> Activity
The required output is the exact run of lines in the listing below from the line holding "The height and" through the line holding "Open the tab list dropdown arrow at top right", with no pictures.

> Provided records
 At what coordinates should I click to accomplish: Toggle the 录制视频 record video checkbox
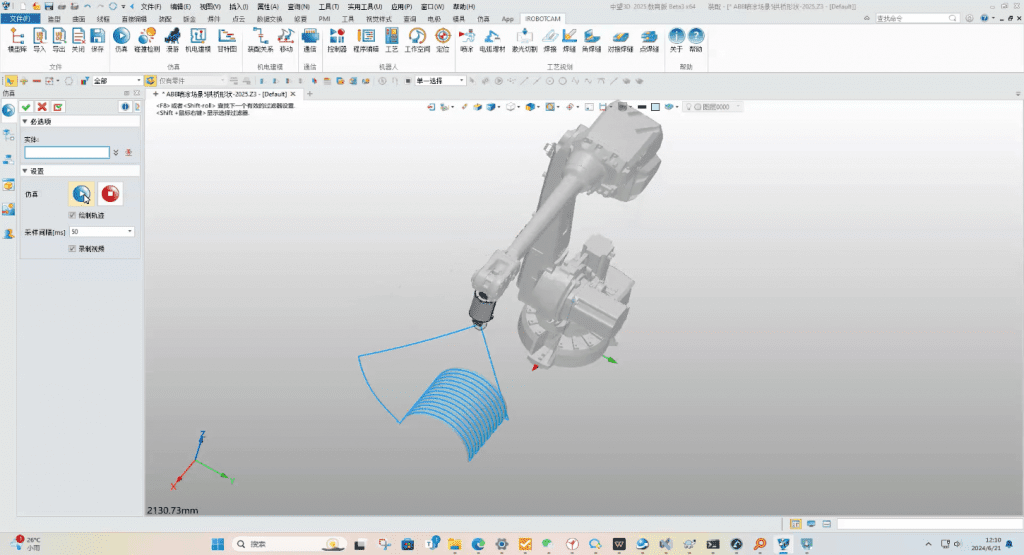coord(72,248)
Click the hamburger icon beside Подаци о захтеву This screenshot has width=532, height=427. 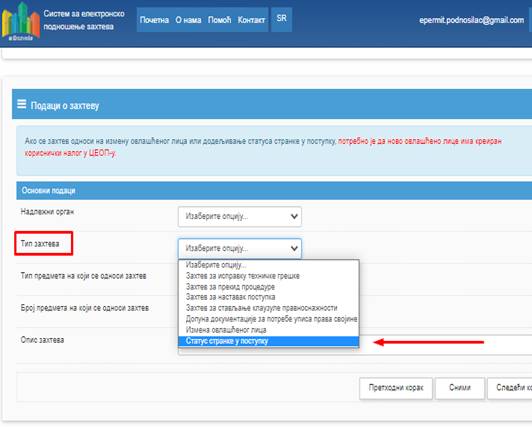pyautogui.click(x=21, y=104)
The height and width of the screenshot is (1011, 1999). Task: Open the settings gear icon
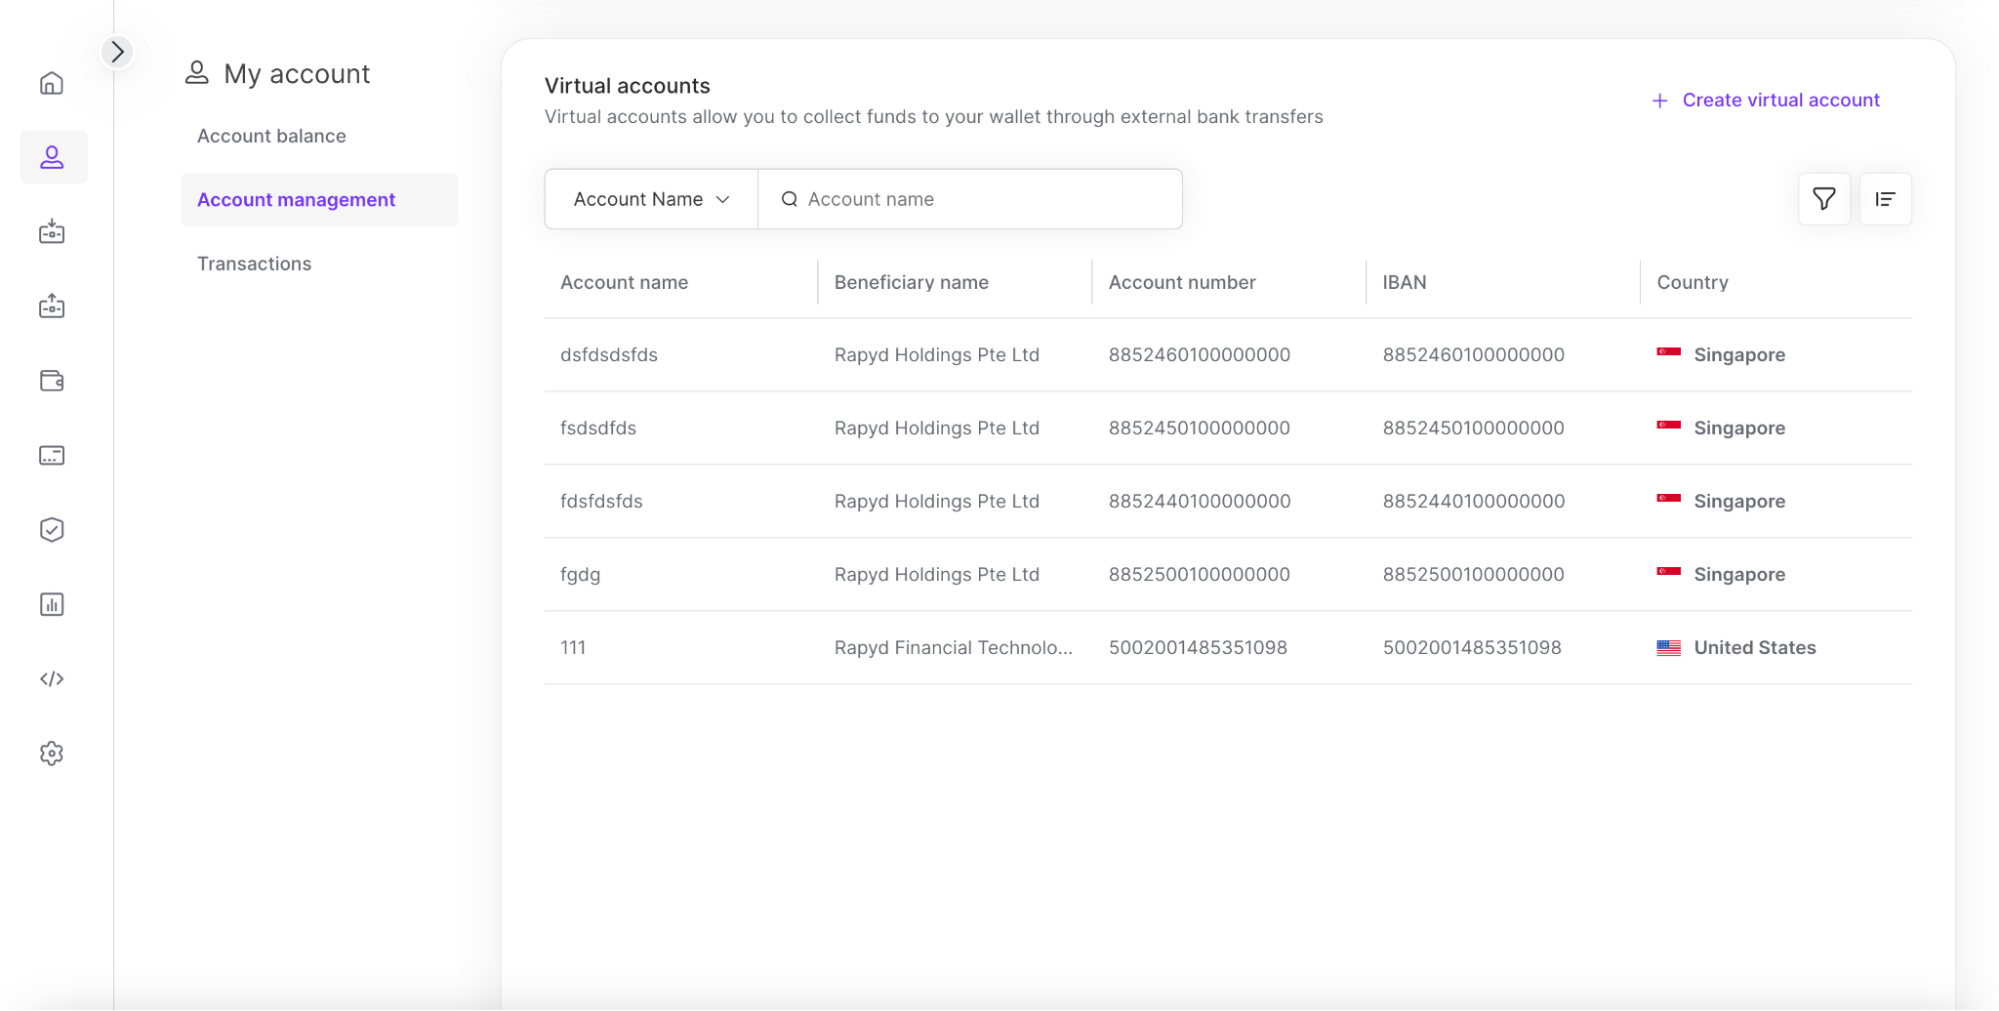click(x=52, y=753)
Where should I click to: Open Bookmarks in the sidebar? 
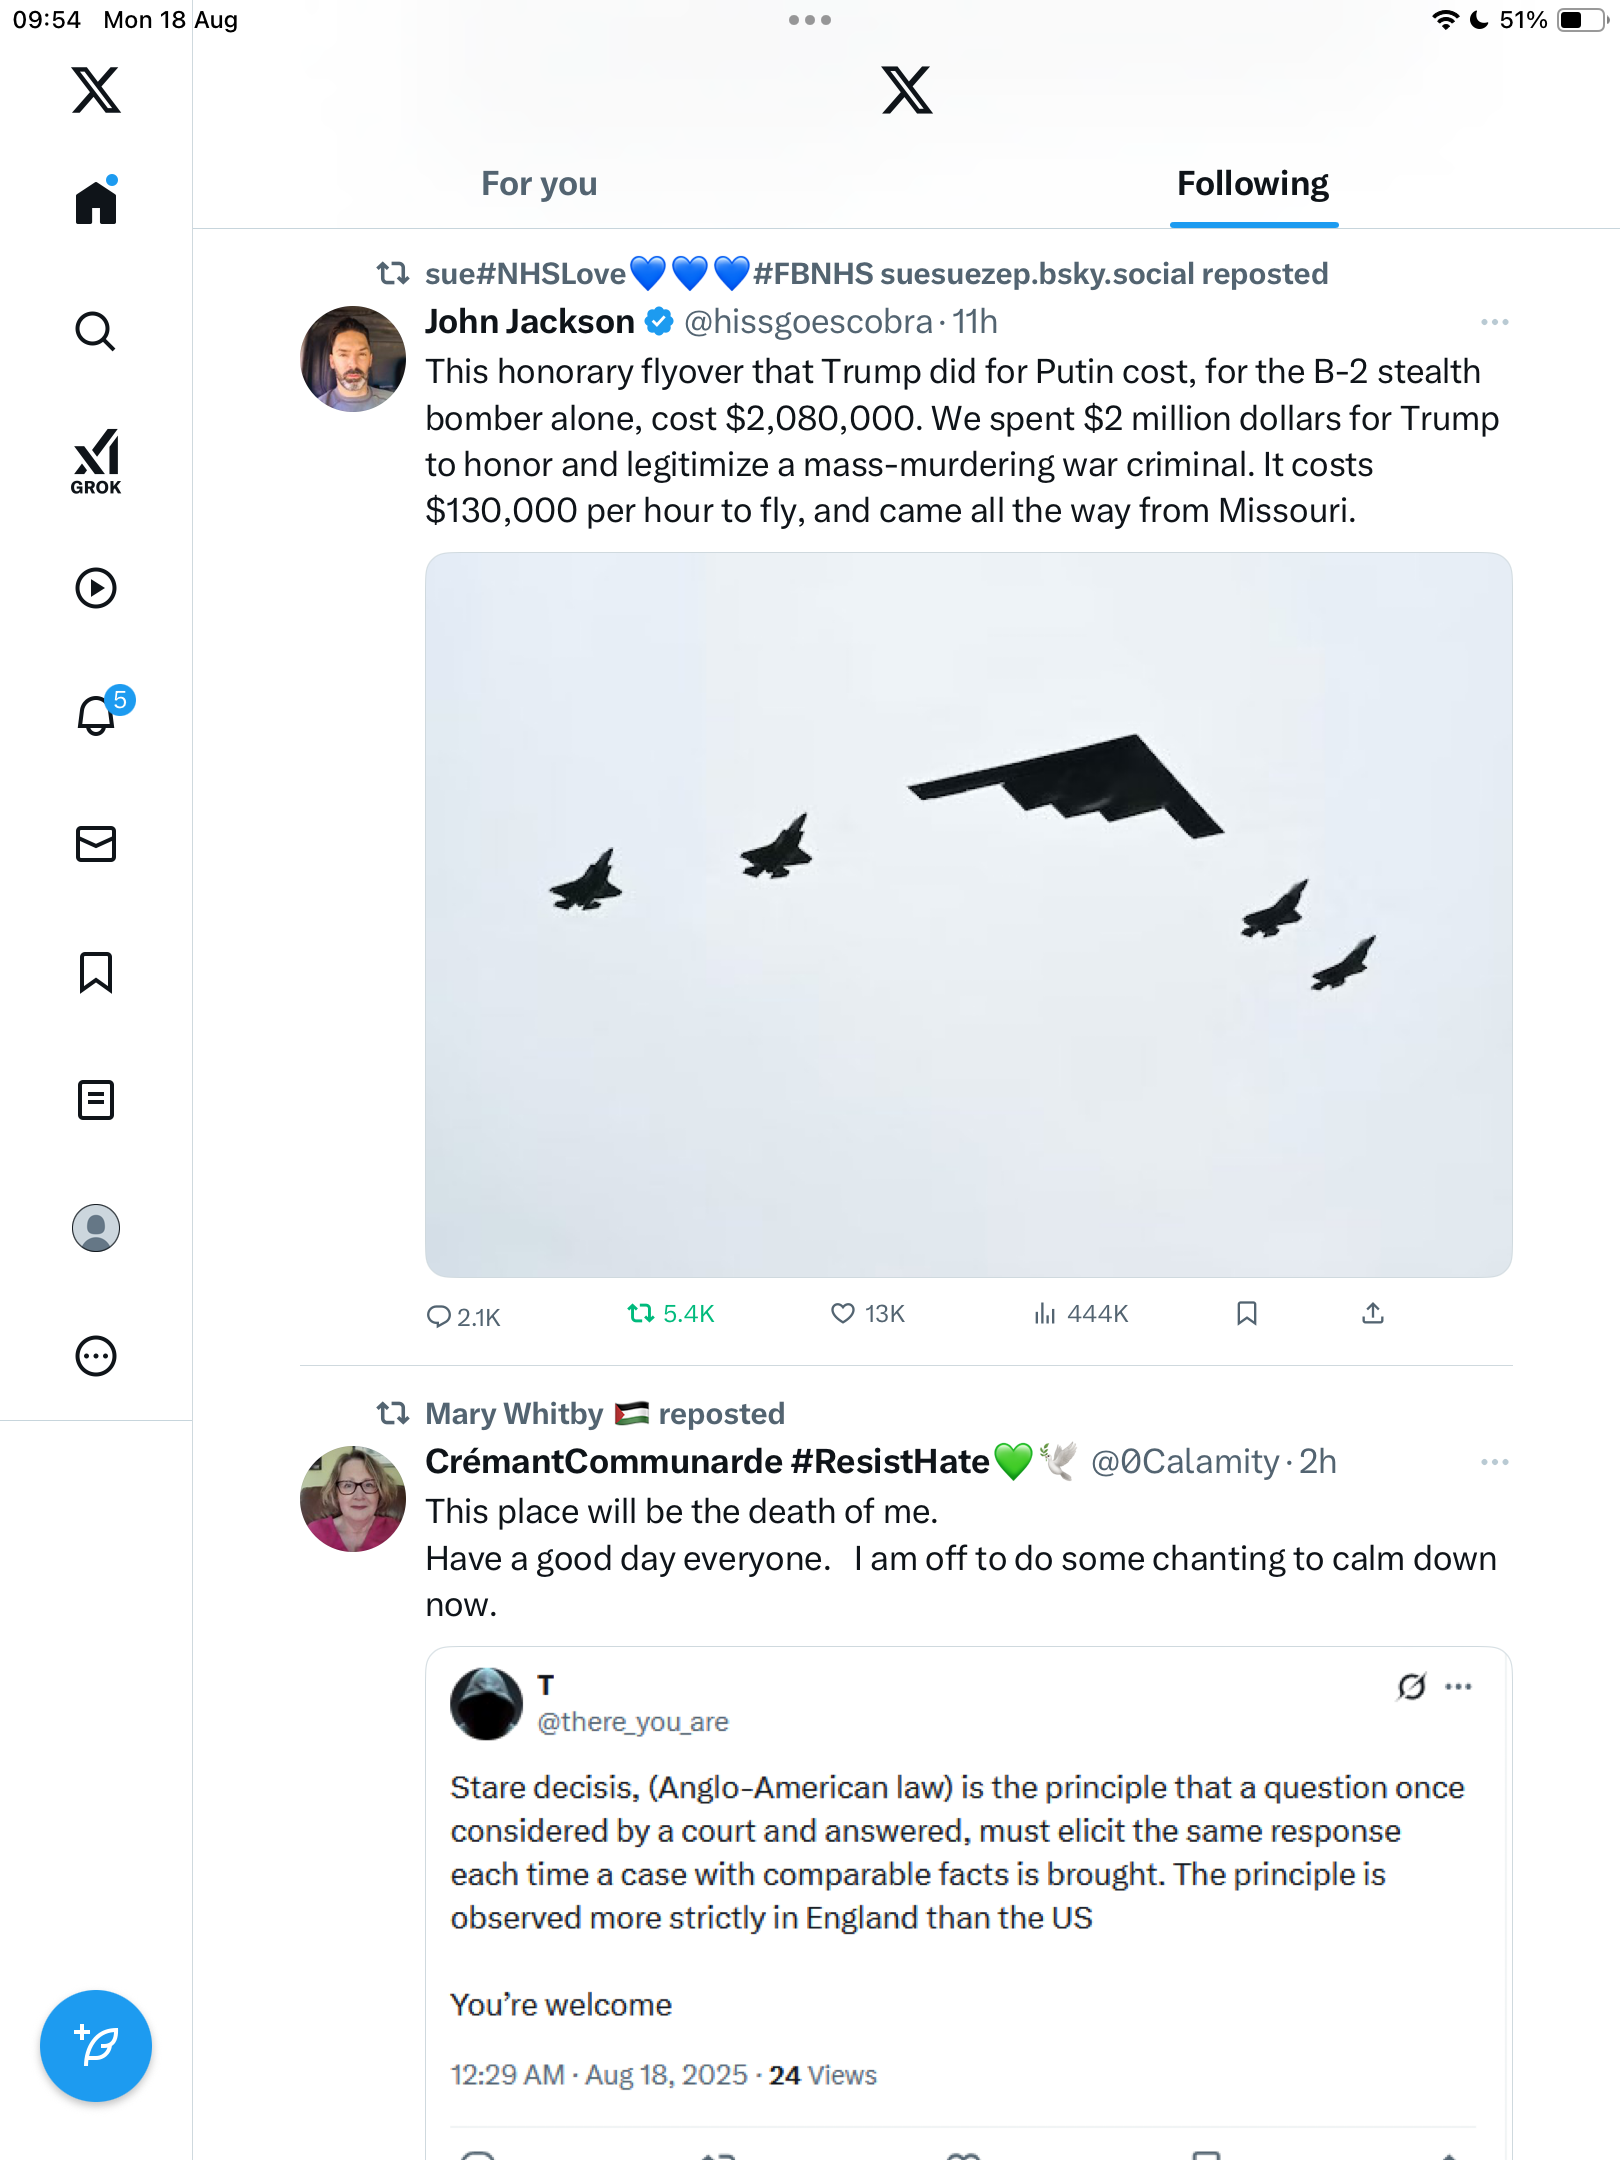click(96, 972)
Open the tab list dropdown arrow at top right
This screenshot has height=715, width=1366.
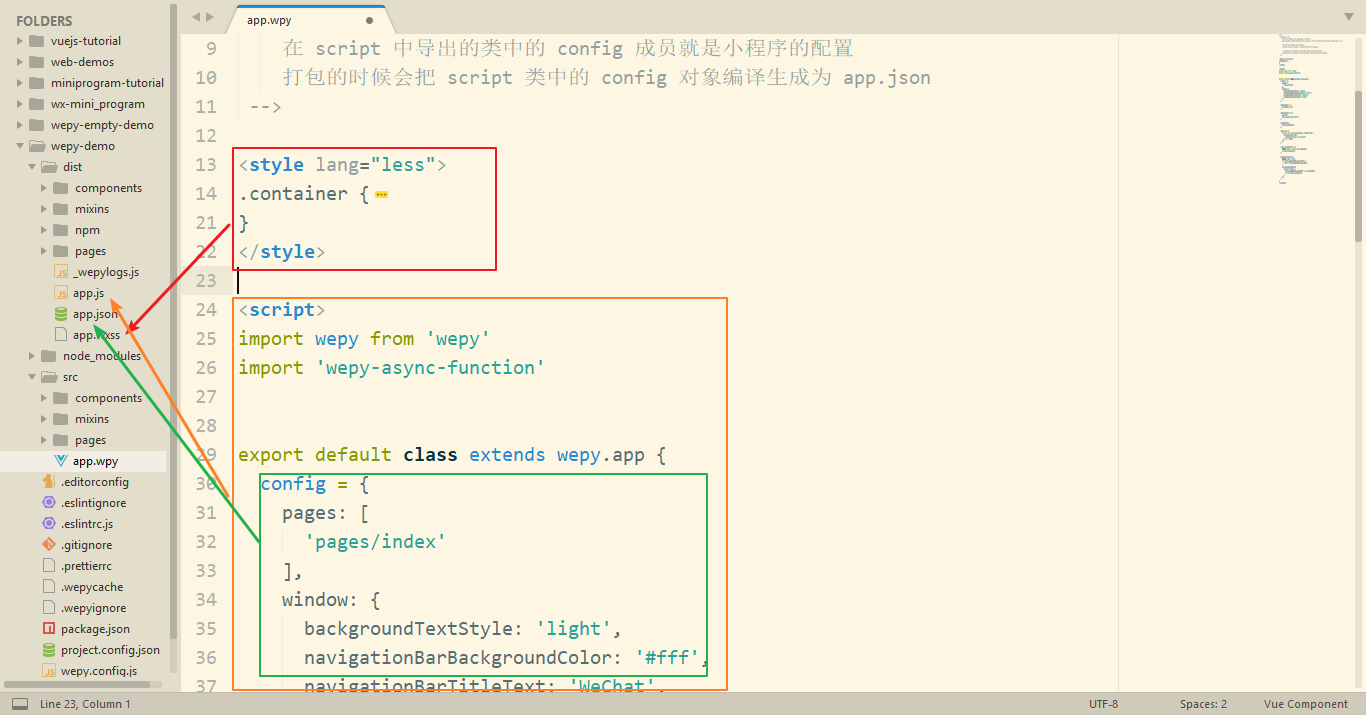1347,17
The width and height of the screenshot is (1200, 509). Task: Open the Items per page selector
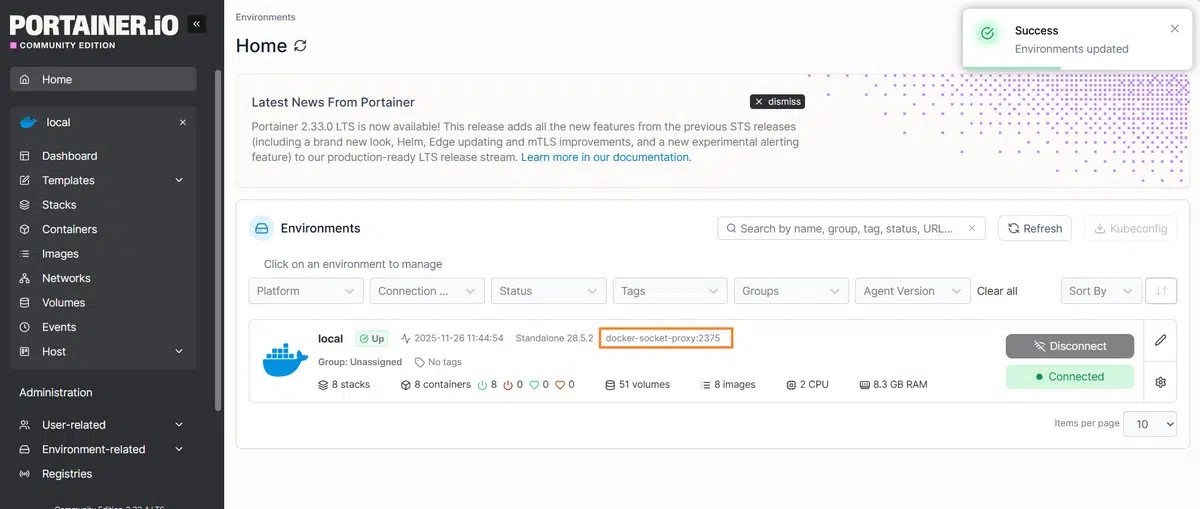tap(1150, 424)
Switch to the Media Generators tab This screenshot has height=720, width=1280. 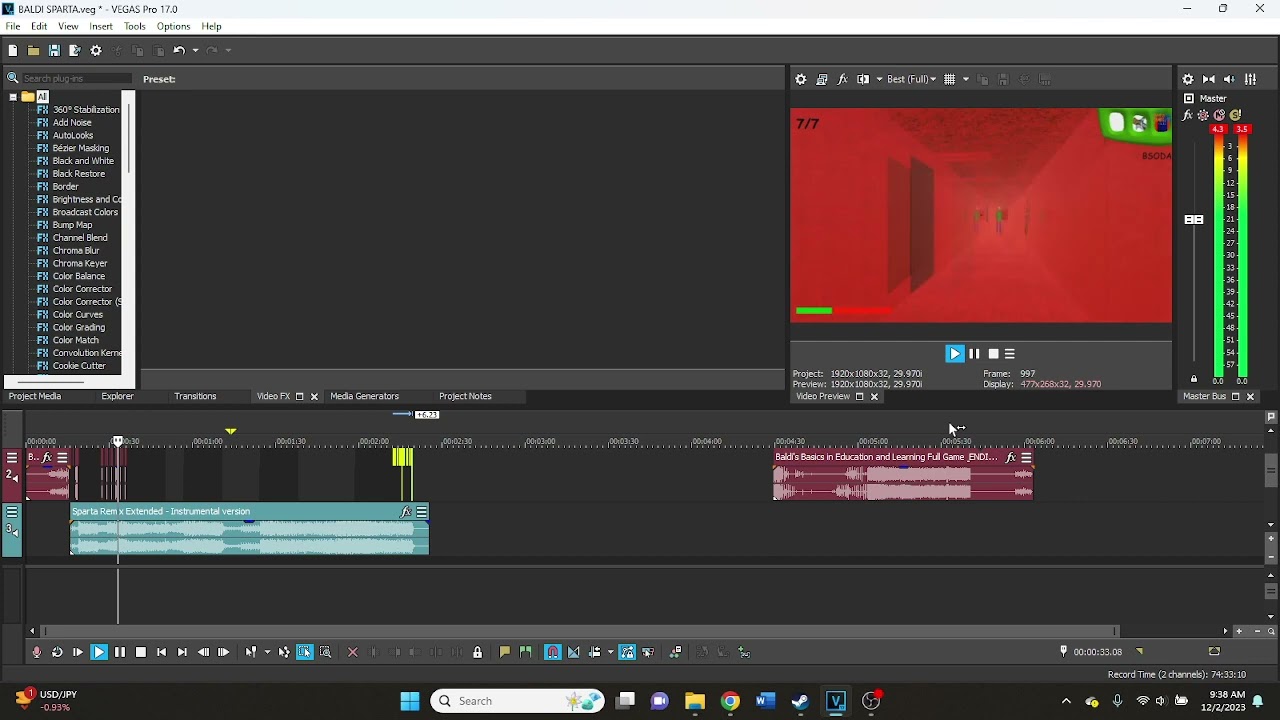364,396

> Task solution
The height and width of the screenshot is (1011, 1999). Task: Open the settings gear icon
click(x=52, y=753)
Where should I click to: Open Bookmarks in the sidebar? 
click(96, 972)
Open the tab list dropdown arrow at top right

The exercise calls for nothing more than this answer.